Saturday, August 23, 2008

Victory in Iraq Confounds Antiwar Forces

A couple of months back I wrote a post outlining the ever-shifting antiwar positions in opposition to the Iraq deployment (going all the way back to 2003).

This year, for example, when John McCain made remarks in January about having a U.S. commitment in Iraq for "100 years," his comments were twisted by
war opponents to mean a century of anti-insurgency, urban combat, and Dover landings. As progress has continued more recently - and as long-term U.S. basing arrangements in Iraq haven been discussed - the 100-year meme has been described as "neo-imperialism." Now, amid signs that a preliminary security pact with Iraq is near agreement, as well as reports suggesting that the Iraq army is being transformed to a stand-alone fighting force transitioning beyond counterinsurgency to the defense of the nation's borders from outside threats, there's some antiwar buzz insisting that Iraq's army is ill-equipped for robust, independent operations, and that security on the ground is tenuous - a condition that would strengthen Barack Obama's electoral position on the war.

Alas, the antiwar elements look like some of
those long lost Japanese soldiers who continued to fight long past the surrender of Japan in 1945.

These are the misfortunes of the left's antiwar forces.

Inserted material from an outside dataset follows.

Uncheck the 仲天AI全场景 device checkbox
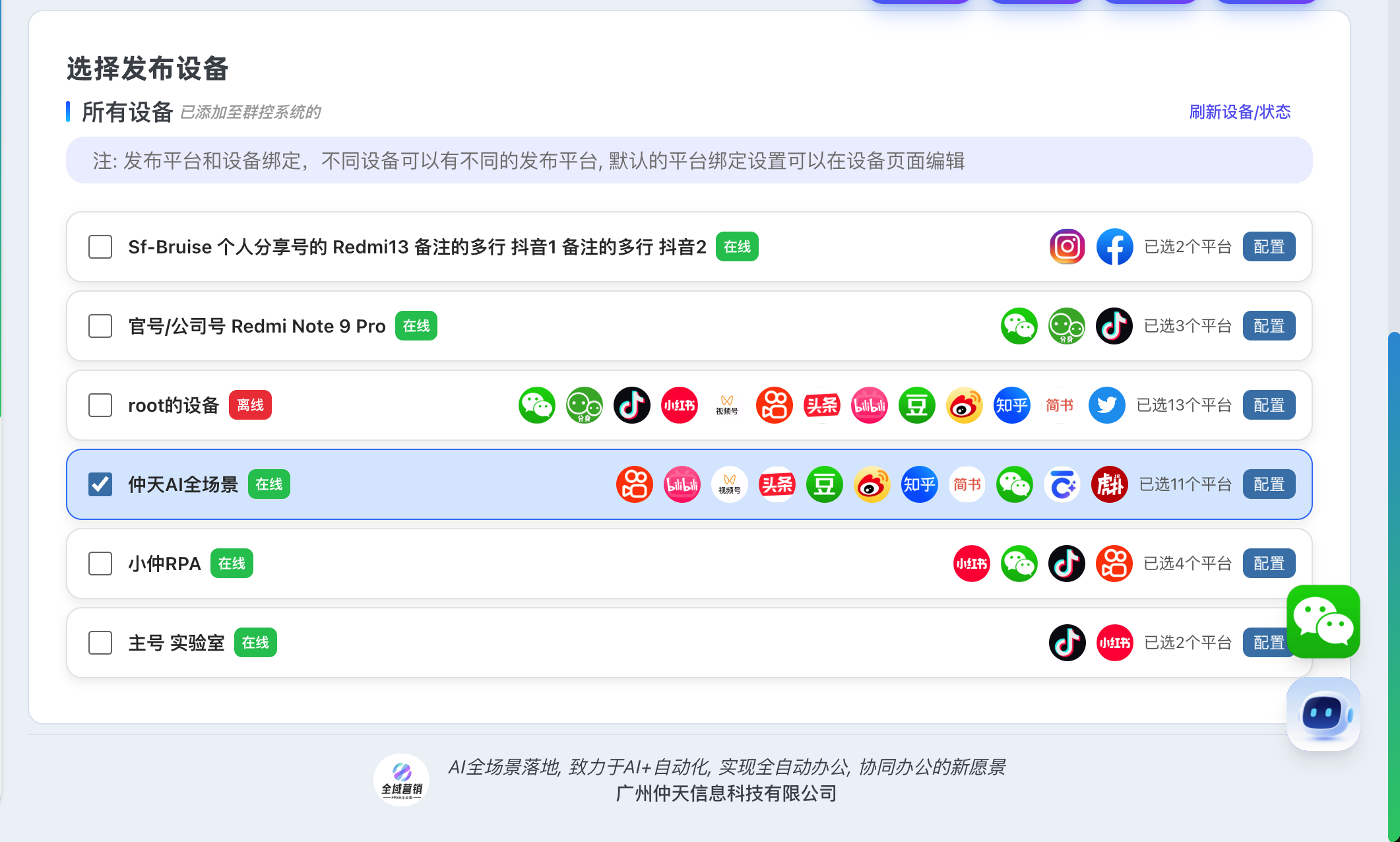 pos(100,484)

As it turns out, Noemie Emery has examined the irrationalism of Barack Obama and the Democratic antiwar base now that defeat on the ground has essentially been ruled out:

McCain and his party ... wanted to win the war all along, but for Obama and many Democrats, the sudden lurch from the catastrophic Bush failure to unexpected victory has caused incoherence. Last year, in damage control, Chuck Schumer declared that the surge itself had been counterproductive: "The violence in Anbar has gone down despite the surge, not because of the surge," he insisted, without quite explaining it. "It wasn't that the surge brought peace." Nancy Pelosi said the surge hadn't worked, and then said it worked only because Iran let it. To Time's Joe Klein, the surge is whipped cream on top of the pile of excrement that is the war, a debacle that somehow produced undeniable victory. "The reality is that neither Barack Obama nor Nuri al-Maliki nor most anybody else believes that the Iraq war can be 'lost' at this point," Klein wrote on July 22, a day after he compared the war effort to fertilizer, and the same day he called the war he said had been won a "disastrous" enterprise. Obama tried the same thing when he called the surge a tactical success within a larger strategic debacle, but a success he would still vote against - knowing in advance it would still be successful - if once again given the chance.

A commander in chief who votes against the success of his own armed forces? Is this the judgment - and change - that we can believe in?
Last month, amid all the political jockeying over the definition of "time horizons" in Iraq, Spencer Ackerman exclaimed:

The Iraq war is and has always been an obscenity, a filthy lie born of avarice and lust for power masquerading as virtue. This is what imperialism looks like.
Actually, this is what denial looks like. But they do keep trying.